> [Aim]: From the data below, pull out each line containing the word "Select", matching its capitalization exactly. List those lines in their original order.

> [Stored data entries]:
______

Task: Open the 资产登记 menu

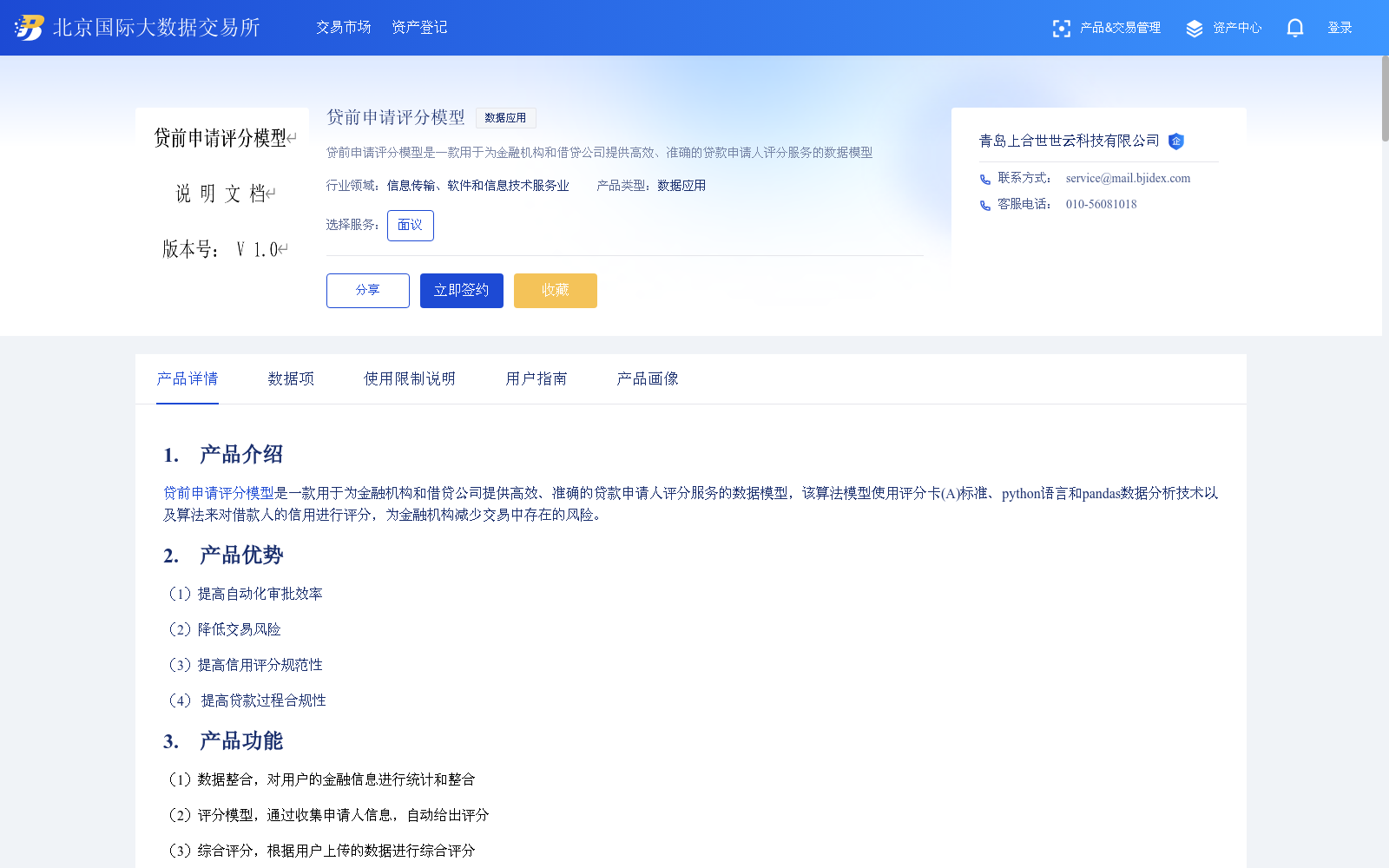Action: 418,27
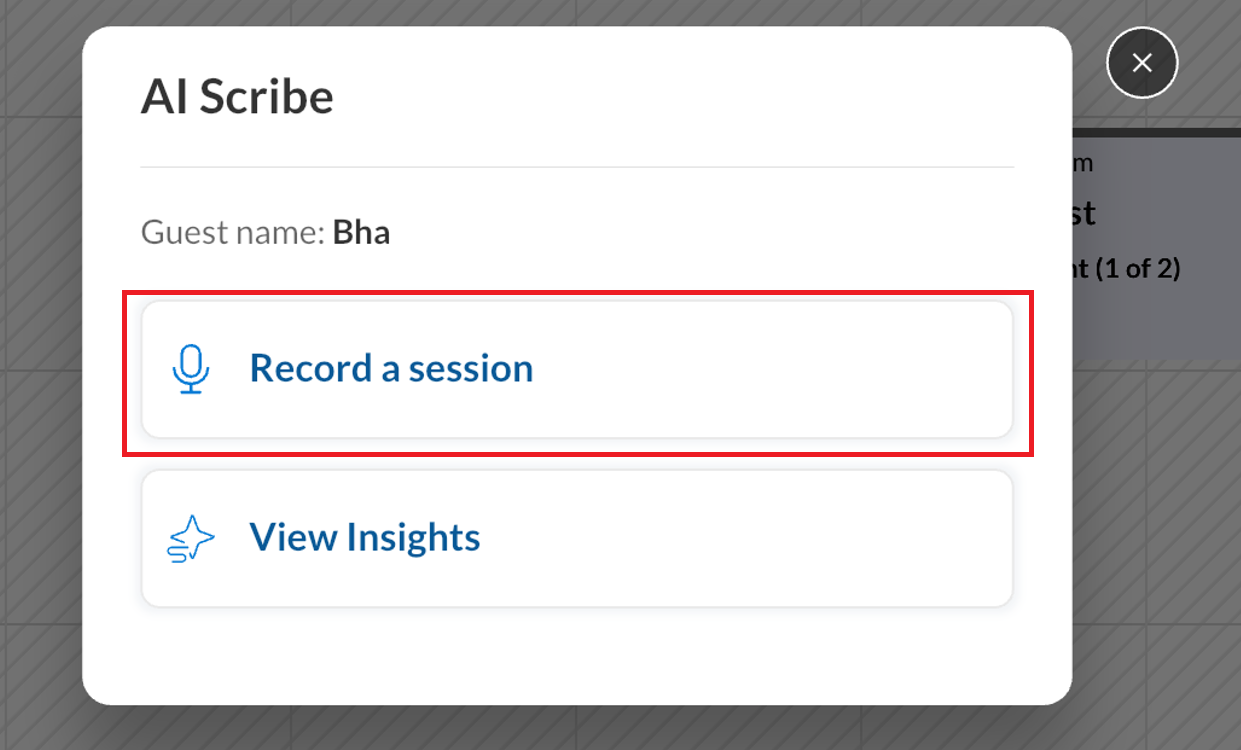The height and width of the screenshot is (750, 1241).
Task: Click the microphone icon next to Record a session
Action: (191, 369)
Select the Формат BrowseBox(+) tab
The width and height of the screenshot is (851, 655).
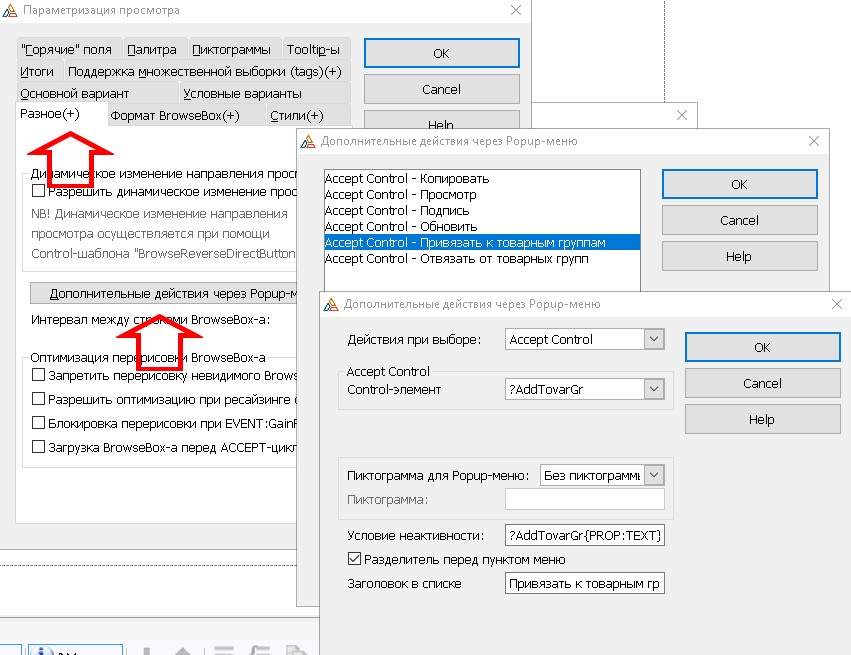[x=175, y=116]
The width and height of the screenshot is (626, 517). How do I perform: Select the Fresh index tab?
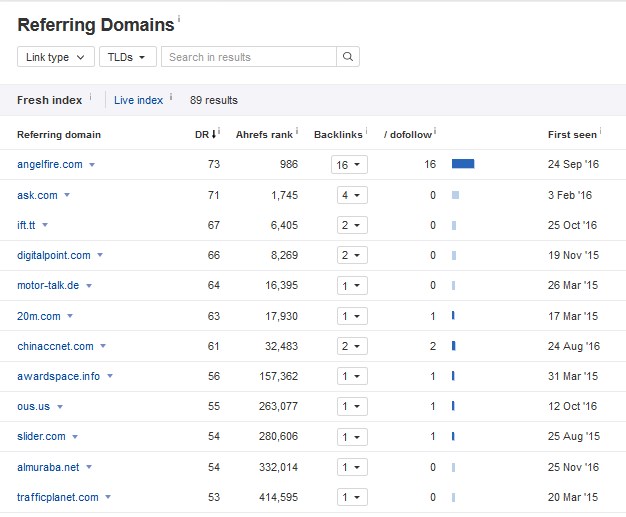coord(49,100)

______

> [Solved exercise]:
Select the Формат BrowseBox(+) tab
The width and height of the screenshot is (626, 517). How do I perform: Select the Fresh index tab?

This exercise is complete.